2E had the most gonzo artifacts, and The Mask would fit in closest there. I say closest, but it's still really dang powerful.

That said, you can use it in any edition as part of a story arc where the players take it from a well intentioned peasant, they get to use it a bit, then get chased by a villain who eventually steals it, then defeat the villain and destroy it or return it to Loki.

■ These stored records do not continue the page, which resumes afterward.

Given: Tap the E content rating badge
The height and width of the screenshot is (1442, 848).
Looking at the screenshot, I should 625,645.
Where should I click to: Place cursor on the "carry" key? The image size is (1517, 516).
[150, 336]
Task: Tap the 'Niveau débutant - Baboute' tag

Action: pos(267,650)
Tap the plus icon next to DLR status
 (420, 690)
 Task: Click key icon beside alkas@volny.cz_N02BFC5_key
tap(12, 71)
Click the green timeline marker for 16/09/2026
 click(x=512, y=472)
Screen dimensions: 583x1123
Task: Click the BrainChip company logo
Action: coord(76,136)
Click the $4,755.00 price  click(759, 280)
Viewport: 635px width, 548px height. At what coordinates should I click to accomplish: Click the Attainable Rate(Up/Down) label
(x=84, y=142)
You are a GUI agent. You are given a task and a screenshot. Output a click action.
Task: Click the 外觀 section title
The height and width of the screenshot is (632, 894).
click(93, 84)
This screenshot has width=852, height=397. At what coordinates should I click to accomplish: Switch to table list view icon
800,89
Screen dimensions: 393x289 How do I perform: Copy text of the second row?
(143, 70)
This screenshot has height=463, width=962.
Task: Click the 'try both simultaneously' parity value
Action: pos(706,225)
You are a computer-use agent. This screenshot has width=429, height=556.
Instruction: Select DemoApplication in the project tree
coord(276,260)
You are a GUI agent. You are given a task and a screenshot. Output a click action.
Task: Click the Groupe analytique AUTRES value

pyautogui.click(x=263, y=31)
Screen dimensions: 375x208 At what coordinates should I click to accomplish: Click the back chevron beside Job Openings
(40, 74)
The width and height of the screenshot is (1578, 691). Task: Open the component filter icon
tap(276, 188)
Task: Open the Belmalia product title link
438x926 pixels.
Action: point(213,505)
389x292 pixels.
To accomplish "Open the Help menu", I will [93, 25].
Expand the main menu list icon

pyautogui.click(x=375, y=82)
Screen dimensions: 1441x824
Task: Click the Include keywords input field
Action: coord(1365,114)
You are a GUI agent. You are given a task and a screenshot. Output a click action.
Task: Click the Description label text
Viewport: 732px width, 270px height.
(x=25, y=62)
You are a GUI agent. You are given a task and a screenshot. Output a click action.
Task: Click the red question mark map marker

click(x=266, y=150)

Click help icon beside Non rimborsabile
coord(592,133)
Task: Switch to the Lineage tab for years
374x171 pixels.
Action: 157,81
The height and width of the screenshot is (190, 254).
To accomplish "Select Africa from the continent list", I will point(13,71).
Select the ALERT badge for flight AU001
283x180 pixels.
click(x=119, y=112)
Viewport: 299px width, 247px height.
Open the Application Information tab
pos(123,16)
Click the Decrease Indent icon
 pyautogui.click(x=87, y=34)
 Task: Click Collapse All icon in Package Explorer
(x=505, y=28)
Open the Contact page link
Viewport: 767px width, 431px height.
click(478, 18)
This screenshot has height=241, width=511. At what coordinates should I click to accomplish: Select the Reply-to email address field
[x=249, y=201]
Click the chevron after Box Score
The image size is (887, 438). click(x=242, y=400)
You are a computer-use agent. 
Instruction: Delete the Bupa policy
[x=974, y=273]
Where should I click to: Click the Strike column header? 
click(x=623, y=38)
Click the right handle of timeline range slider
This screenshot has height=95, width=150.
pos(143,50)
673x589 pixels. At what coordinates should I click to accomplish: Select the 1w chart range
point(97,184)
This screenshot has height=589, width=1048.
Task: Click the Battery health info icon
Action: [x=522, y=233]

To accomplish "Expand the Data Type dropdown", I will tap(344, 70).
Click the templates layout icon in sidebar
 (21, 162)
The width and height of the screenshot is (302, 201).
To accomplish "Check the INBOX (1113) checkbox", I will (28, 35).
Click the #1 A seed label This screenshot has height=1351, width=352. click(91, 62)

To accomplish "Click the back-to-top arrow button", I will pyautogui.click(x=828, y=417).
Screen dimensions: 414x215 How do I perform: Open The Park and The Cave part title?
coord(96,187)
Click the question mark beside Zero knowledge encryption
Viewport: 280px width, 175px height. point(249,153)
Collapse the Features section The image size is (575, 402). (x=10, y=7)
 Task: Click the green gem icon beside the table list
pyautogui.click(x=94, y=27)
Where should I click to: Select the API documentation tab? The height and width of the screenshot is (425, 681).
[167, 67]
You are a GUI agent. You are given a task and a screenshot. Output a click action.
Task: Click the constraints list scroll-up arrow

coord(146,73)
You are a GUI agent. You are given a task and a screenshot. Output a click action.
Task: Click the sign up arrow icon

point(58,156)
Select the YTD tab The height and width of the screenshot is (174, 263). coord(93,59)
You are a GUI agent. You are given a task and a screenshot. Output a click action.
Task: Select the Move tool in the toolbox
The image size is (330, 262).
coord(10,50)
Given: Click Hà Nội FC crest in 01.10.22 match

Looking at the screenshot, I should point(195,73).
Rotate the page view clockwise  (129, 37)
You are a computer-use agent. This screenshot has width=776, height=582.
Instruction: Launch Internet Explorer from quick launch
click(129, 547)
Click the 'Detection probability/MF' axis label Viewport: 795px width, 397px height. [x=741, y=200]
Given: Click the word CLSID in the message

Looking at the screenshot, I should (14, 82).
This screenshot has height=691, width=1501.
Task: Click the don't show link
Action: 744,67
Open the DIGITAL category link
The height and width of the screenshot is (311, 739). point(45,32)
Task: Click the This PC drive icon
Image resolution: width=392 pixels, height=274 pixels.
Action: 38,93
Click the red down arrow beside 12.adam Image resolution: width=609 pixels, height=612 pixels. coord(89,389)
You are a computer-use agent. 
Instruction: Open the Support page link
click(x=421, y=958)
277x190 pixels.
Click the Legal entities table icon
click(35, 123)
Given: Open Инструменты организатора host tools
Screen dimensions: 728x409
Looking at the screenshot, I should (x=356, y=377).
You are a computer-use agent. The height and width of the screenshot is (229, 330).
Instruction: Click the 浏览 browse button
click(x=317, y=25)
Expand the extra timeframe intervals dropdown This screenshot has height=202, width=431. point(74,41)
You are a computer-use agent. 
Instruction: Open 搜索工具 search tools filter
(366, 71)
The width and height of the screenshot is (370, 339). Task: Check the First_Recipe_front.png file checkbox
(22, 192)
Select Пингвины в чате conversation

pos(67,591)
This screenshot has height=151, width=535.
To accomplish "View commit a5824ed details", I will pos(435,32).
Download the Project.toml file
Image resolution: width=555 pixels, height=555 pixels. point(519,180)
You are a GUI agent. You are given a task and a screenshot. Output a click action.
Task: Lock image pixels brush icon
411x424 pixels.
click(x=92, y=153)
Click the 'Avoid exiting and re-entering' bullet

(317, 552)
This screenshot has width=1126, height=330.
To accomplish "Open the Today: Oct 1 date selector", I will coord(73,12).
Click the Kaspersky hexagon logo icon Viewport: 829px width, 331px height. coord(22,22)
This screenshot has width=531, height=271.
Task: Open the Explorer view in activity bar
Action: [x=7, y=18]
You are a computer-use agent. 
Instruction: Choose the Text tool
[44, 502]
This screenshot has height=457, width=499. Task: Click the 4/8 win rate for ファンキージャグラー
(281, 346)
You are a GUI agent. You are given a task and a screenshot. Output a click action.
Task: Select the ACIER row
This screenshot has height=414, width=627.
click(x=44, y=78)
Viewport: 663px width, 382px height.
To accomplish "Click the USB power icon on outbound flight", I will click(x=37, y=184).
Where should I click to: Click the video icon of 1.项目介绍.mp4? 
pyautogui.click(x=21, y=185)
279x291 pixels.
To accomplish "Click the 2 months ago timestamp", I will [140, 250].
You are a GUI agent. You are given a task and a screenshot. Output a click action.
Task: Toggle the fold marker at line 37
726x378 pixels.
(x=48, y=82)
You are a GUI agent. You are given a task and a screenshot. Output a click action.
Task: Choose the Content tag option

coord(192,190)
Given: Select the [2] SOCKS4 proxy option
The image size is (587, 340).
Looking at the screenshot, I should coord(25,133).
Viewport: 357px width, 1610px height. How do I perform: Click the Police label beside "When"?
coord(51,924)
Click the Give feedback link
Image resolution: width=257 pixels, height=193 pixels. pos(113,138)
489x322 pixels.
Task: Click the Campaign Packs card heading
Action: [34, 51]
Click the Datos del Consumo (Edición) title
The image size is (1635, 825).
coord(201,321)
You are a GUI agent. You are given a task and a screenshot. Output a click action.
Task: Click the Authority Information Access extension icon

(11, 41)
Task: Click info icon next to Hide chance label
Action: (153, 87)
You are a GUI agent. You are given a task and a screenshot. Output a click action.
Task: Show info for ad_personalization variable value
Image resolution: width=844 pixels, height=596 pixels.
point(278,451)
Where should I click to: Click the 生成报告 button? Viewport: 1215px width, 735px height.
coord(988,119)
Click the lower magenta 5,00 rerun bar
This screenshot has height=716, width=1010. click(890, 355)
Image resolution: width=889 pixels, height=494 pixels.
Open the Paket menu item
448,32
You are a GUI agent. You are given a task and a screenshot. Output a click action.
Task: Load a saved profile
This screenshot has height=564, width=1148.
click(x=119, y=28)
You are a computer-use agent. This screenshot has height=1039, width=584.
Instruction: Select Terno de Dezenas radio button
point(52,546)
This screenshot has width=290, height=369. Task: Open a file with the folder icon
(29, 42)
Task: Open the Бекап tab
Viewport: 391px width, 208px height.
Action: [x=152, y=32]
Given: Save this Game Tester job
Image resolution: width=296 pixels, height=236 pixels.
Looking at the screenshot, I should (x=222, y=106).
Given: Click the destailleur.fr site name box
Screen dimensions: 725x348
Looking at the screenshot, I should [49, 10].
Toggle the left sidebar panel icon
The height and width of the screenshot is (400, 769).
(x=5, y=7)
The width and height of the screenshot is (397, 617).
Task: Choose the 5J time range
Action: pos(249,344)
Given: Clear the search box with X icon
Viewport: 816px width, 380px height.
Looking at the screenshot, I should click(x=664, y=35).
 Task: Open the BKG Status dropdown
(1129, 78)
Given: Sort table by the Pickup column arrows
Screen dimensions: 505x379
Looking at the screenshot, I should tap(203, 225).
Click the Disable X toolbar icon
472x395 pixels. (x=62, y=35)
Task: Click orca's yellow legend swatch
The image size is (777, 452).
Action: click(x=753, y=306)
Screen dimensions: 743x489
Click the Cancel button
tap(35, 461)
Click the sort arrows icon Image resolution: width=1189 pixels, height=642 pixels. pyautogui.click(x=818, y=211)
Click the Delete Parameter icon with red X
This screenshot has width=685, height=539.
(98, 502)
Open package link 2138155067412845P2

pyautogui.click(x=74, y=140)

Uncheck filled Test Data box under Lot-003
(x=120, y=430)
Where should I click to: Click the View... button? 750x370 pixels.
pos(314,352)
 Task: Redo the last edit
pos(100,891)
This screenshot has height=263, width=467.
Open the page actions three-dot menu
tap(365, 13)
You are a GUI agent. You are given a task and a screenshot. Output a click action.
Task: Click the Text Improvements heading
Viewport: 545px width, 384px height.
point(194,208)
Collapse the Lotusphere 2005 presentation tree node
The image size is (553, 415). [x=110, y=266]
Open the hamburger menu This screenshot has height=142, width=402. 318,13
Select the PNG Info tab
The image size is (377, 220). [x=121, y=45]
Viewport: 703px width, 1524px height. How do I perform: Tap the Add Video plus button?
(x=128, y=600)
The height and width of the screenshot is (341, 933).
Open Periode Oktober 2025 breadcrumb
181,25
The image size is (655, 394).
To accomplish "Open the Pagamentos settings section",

You could add a caveat - The Mask pops off at dawn and can never be worn by the same person twice. This ensures the party shares the fun between each other before losing it.
 

ccs

41st lv DM
Any edition.
Why? Because you're the DM. You don't need the rules to tell you what your Mask artifact can/can't do. YOU decide. YOU make it happen.
 

Celebrim

Legend
The mask basically just turns you into a Toon. That's a lot less impressive in a universe with readily available magic than in one where it is exceptionally rare. An artifact to be sure, but pretty much any D&D system could handle it. I'm not sure it would be particularly fun, because like many 1e AD&D artifacts, it's an intelligent device whose major malevolent power is that it takes you over and turns you into an NPC.
 

Tony Vargas

Legend
The Mask fits no particular edition's rules for artifacts. 4e had great rules for artifacts as a story element that would be prominent in play over multiple levels and have a give-and-take between the character and the artifact. Earlier editions modeled artifacts 'taking over.'

I voted 1e, not because it's artifacts'd work, mechanically - artifact creation was mostly picking special powers from tables - but because it had an attitude and track record of shameless pop-culture references and over the top silliness. Maybe 0e moreso, from some of the stories we've heard from the game's earliest days.
 

In last place: D&D 3.X. No one cares how many ranks in Open Lock or Use Rope The Mask has, no one wants to make The Mask into a prosthetic forehead wizard and look up the effects of its spells. The Mask is a ridiculous artifact and would work best in a narrative game like Fate or anything else where you throw in ridiculous Sfx. The physics engine simulationism and especially the spell based physics engine mesh exceptionally badly with something so toon-like. And binding the DM with the game rules doesn't work here.

In first place: D&D 4e. The slightly goofy nature of the high number of hit points works well with The Mask, the powers structure does as well as anything. But most importantly 4e's forced movement abilities could mesh extremely well with the general aesthetic of The Mask. It's still not a good fit, but this is the only version of D&D that has any advantages over a rules light narrative system.

In the middle: Everything else. Probably slightly easier and a slightly better fit in oD&D but basically it's not a good fit, not a fit where you need to fight the system every step of the way, and not something where the system makes the Mask shine in any real way.

A modern narrative system either with Fate-style aspects or Apocalypse World/Blades in the Dark-style success with consequences results and more abstract resolution mechanics would be a long way ahead of any D&D system.
 

Celebrim

Legend
The slightly goofy nature of the high number of hit points works well with The Mask...

I wouldn't model The Mask as increasing hit points at all. I would model it as providing significant resistances to non-magical damage.

I mean basically you would just be modelling typical powers possessed by Toons in the RPG Toon - "back pockets" and the "If it is funny, it works" rule, for example.